Element and text location data
▬▬▬▬▬▬▬▬▬▬
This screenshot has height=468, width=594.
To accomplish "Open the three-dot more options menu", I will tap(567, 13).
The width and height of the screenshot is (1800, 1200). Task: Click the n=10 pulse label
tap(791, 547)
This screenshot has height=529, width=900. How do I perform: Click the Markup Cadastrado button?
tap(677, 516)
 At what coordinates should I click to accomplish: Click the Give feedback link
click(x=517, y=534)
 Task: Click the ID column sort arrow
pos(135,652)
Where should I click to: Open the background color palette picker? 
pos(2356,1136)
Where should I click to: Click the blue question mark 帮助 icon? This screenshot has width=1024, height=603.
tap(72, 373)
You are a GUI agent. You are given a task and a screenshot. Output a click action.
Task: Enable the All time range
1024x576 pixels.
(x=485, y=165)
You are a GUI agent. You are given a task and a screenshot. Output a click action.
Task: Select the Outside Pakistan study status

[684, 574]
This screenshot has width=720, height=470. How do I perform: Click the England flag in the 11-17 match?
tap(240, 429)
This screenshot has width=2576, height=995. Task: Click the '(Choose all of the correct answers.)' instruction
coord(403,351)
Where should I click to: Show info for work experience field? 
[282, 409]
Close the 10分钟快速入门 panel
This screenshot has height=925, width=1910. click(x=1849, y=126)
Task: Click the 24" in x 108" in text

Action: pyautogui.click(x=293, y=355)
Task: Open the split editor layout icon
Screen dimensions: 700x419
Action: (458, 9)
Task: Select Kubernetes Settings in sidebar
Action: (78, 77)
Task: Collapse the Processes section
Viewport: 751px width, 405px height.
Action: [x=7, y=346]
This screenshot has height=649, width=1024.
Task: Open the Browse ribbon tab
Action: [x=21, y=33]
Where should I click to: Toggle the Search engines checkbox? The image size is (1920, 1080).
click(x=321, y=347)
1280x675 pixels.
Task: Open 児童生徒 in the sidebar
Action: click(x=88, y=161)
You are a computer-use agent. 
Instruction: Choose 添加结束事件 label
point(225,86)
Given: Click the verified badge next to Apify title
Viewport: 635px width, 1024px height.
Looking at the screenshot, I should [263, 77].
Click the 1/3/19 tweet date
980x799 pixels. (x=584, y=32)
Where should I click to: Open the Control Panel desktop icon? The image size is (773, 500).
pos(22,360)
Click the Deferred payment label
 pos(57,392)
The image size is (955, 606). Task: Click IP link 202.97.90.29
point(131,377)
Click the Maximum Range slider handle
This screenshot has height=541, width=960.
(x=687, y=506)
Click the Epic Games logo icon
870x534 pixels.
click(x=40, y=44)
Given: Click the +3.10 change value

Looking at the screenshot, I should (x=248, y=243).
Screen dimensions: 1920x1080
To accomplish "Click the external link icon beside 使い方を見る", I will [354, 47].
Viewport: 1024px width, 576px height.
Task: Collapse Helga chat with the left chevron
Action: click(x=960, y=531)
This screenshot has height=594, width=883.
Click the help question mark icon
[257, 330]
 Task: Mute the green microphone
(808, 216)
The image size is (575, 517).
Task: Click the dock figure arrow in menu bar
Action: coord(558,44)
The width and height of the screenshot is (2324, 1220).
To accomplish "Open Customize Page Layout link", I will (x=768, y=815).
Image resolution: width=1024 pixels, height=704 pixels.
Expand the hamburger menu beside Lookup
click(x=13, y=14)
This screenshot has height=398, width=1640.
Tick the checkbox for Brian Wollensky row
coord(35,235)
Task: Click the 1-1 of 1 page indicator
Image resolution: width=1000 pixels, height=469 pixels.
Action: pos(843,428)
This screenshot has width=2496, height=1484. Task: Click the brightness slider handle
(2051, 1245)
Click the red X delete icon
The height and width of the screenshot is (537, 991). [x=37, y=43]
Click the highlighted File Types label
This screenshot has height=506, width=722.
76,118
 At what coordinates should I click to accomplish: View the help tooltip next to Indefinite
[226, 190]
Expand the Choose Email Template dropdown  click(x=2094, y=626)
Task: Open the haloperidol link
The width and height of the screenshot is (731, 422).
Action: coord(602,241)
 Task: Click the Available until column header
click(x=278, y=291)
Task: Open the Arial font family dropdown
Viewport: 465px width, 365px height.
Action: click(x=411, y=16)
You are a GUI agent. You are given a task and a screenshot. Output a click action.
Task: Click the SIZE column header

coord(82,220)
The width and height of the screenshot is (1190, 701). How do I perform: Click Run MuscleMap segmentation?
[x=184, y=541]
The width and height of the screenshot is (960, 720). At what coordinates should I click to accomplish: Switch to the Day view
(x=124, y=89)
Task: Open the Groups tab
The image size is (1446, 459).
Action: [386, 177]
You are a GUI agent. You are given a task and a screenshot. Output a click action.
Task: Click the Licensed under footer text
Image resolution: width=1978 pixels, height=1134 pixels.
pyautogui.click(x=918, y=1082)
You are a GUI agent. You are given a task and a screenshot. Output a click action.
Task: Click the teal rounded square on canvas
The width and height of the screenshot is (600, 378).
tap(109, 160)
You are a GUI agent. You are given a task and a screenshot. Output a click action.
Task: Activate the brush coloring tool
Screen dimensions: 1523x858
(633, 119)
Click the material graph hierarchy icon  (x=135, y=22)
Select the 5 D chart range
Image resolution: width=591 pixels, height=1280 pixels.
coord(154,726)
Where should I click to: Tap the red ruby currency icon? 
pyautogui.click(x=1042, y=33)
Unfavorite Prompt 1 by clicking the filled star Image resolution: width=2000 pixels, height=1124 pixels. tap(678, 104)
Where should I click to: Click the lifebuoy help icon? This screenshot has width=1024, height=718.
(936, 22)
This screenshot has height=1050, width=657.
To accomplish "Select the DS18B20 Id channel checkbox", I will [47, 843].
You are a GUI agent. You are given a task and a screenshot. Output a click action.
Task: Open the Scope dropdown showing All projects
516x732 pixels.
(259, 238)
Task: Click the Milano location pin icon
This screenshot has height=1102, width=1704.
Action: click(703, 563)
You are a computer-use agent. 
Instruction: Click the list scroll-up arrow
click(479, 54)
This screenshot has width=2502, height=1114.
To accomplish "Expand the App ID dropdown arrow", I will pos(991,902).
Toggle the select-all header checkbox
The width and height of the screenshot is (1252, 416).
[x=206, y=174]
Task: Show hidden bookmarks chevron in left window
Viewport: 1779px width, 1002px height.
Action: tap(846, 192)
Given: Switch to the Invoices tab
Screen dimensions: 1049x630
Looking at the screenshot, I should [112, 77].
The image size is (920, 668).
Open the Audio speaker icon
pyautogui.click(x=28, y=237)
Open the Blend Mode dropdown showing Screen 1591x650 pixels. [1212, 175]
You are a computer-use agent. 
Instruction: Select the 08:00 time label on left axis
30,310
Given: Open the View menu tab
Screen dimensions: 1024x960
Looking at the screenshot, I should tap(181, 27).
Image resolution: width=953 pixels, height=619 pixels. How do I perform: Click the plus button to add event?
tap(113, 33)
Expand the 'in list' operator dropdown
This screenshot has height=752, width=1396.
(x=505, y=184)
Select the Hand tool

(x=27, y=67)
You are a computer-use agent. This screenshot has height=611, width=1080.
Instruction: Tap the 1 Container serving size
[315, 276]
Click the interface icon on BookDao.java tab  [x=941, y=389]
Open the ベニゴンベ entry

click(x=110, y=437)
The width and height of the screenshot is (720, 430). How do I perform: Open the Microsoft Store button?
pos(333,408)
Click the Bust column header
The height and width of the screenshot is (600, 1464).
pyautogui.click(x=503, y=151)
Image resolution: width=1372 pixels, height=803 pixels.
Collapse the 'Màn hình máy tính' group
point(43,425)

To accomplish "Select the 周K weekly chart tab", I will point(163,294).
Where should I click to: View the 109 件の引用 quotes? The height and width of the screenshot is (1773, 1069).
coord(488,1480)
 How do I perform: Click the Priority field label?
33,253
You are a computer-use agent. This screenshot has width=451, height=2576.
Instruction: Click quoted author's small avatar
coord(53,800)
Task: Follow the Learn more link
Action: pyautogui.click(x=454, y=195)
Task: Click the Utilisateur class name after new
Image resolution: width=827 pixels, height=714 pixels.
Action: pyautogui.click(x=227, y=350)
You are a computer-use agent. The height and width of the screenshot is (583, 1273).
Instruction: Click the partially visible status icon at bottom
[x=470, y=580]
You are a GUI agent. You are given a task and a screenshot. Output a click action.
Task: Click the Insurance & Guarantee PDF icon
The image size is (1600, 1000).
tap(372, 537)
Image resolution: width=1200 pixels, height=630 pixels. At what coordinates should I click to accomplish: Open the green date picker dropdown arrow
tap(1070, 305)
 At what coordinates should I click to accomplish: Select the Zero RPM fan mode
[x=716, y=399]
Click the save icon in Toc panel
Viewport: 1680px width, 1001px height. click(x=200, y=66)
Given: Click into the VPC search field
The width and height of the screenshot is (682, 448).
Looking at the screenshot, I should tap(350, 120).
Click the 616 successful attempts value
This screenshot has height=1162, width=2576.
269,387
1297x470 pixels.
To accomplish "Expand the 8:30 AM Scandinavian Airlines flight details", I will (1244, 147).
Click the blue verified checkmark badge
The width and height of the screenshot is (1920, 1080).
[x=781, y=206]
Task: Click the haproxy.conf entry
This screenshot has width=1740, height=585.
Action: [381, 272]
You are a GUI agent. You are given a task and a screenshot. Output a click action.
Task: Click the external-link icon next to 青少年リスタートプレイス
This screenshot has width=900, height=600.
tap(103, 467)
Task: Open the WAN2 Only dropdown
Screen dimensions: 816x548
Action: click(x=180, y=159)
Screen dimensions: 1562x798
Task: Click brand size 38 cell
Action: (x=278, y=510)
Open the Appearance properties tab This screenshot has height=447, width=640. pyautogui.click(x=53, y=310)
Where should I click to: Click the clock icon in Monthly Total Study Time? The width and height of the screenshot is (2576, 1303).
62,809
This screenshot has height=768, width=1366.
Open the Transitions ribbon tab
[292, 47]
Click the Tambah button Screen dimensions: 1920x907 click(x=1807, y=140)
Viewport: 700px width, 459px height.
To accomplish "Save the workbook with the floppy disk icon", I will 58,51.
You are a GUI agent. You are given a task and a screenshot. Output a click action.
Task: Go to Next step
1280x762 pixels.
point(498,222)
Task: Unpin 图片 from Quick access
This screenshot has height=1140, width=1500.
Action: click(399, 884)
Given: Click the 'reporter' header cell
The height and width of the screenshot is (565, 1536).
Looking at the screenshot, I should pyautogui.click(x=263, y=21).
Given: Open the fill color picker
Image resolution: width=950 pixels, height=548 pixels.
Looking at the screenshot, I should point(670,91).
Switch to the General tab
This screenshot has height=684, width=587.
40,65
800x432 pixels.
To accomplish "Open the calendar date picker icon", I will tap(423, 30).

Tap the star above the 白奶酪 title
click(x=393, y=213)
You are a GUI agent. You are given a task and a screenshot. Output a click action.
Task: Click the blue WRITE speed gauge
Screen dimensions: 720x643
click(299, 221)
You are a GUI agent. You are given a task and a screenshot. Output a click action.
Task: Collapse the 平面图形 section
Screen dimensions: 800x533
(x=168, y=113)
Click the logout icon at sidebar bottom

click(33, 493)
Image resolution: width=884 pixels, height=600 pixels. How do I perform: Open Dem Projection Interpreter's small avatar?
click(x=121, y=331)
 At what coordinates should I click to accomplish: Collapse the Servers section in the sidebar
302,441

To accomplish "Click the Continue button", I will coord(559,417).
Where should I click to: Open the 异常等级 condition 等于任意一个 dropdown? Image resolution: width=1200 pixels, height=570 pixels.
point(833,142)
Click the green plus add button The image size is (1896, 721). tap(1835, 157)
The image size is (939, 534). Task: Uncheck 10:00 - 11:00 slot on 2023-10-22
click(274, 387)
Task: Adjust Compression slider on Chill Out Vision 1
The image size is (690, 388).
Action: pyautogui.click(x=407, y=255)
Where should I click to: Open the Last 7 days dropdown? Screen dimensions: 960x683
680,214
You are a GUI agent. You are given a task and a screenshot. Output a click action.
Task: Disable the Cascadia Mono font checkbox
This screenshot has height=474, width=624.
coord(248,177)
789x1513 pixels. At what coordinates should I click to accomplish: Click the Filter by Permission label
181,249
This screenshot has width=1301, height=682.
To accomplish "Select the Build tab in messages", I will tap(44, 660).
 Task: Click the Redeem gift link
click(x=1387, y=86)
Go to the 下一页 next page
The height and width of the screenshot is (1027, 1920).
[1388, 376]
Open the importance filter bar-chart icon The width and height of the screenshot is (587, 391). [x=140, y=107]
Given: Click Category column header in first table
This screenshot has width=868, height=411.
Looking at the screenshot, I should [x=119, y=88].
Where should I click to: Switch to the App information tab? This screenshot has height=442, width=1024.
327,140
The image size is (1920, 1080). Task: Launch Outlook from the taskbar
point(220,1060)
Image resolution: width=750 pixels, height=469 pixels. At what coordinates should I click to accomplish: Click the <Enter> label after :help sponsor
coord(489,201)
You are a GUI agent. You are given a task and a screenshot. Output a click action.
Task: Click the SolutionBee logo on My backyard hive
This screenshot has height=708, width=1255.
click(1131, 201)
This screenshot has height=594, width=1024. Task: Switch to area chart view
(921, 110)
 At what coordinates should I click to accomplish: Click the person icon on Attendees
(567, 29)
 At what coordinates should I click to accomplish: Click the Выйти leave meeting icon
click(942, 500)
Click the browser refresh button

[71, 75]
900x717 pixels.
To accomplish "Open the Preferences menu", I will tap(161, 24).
▬▬▬▬▬▬▬▬▬▬
Write out again, word for word, the lines from the one with "Given: Click into the VPC search field" to the one with "point(498,222)", including both of those lines.

Finished task:
Given: Click into the VPC search field
The width and height of the screenshot is (682, 448).
Looking at the screenshot, I should tap(350, 120).
Click the 616 successful attempts value
This screenshot has height=1162, width=2576.
269,387
1297x470 pixels.
To accomplish "Expand the 8:30 AM Scandinavian Airlines flight details", I will (1244, 147).
Click the blue verified checkmark badge
The width and height of the screenshot is (1920, 1080).
[x=781, y=206]
Task: Click the haproxy.conf entry
This screenshot has width=1740, height=585.
Action: [381, 272]
You are a GUI agent. You are given a task and a screenshot. Output a click action.
Task: Click the external-link icon next to 青少年リスタートプレイス
This screenshot has width=900, height=600.
tap(103, 467)
Task: Open the WAN2 Only dropdown
Screen dimensions: 816x548
Action: click(x=180, y=159)
Screen dimensions: 1562x798
Task: Click brand size 38 cell
Action: (x=278, y=510)
Open the Appearance properties tab This screenshot has height=447, width=640. pyautogui.click(x=53, y=310)
Where should I click to: Click the clock icon in Monthly Total Study Time? The width and height of the screenshot is (2576, 1303).
62,809
This screenshot has height=768, width=1366.
Open the Transitions ribbon tab
[292, 47]
Click the Tambah button Screen dimensions: 1920x907 click(x=1807, y=140)
Viewport: 700px width, 459px height.
To accomplish "Save the workbook with the floppy disk icon", I will 58,51.
You are a GUI agent. You are given a task and a screenshot. Output a click action.
Task: Go to Next step
1280x762 pixels.
point(498,222)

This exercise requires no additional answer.